Problem requirements: Write out the data below in full, please. Keep every character as given.

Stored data
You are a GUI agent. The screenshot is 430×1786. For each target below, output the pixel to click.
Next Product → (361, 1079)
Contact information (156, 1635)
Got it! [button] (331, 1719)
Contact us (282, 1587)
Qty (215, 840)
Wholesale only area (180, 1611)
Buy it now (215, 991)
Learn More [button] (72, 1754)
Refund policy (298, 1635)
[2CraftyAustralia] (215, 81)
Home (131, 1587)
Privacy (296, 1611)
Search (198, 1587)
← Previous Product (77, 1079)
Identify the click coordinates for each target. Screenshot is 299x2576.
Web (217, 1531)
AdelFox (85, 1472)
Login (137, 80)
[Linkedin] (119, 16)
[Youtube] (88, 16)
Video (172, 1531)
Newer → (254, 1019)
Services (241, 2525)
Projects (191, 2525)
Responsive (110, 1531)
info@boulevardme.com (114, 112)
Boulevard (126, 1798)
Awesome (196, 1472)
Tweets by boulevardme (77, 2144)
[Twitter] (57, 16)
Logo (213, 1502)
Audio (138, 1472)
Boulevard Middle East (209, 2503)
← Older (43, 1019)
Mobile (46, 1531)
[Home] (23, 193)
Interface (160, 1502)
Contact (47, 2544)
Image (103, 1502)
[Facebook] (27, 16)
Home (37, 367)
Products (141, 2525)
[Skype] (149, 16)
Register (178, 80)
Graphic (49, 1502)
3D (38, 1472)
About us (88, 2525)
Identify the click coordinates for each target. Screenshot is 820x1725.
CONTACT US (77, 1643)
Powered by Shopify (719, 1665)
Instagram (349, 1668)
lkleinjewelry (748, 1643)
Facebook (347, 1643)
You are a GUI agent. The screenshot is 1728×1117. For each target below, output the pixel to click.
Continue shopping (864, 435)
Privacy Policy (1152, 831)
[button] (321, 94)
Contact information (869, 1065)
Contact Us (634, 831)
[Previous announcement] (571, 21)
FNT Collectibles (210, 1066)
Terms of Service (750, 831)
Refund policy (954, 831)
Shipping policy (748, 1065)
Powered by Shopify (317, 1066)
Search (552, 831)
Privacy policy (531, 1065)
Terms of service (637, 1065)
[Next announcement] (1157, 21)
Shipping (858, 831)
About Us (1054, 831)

Answer to the problem:
You are a GUI agent. The screenshot is 430×1786. For each target below, output the pixel to click.
Next Product → (361, 1079)
Contact information (156, 1635)
Got it! [button] (331, 1719)
Contact us (282, 1587)
Qty (215, 840)
Wholesale only area (180, 1611)
Buy it now (215, 991)
Learn More [button] (72, 1754)
Refund policy (298, 1635)
[2CraftyAustralia] (215, 81)
Home (131, 1587)
Privacy (296, 1611)
Search (198, 1587)
← Previous Product (77, 1079)
Identify the click coordinates for each target. Screenshot is 299x2576.
Web (217, 1531)
AdelFox (85, 1472)
Login (137, 80)
[Linkedin] (119, 16)
[Youtube] (88, 16)
Video (172, 1531)
Newer → (254, 1019)
Services (241, 2525)
Projects (191, 2525)
Responsive (110, 1531)
info@boulevardme.com (114, 112)
Boulevard (126, 1798)
Awesome (196, 1472)
Tweets by boulevardme (77, 2144)
[Twitter] (57, 16)
Logo (213, 1502)
Audio (138, 1472)
Boulevard Middle East (209, 2503)
← Older (43, 1019)
Mobile (46, 1531)
[Home] (23, 193)
Interface (160, 1502)
Contact (47, 2544)
Image (103, 1502)
[Facebook] (27, 16)
Home (37, 367)
Products (141, 2525)
[Skype] (149, 16)
Register (178, 80)
Graphic (49, 1502)
3D (38, 1472)
About us (88, 2525)
Identify the click coordinates for each target. Screenshot is 820x1725.
CONTACT US (77, 1643)
Powered by Shopify (719, 1665)
Instagram (349, 1668)
lkleinjewelry (748, 1643)
Facebook (347, 1643)
You are a GUI agent. The screenshot is 1728×1117. For each target below, output the pixel to click.
Continue shopping (864, 435)
Privacy Policy (1152, 831)
[button] (321, 94)
Contact information (869, 1065)
Contact Us (634, 831)
[Previous announcement] (571, 21)
FNT Collectibles (210, 1066)
Terms of Service (750, 831)
Refund policy (954, 831)
Shipping policy (748, 1065)
Powered by Shopify (317, 1066)
Search (552, 831)
Privacy policy (531, 1065)
Terms of service (637, 1065)
[Next announcement] (1157, 21)
Shipping (858, 831)
About Us (1054, 831)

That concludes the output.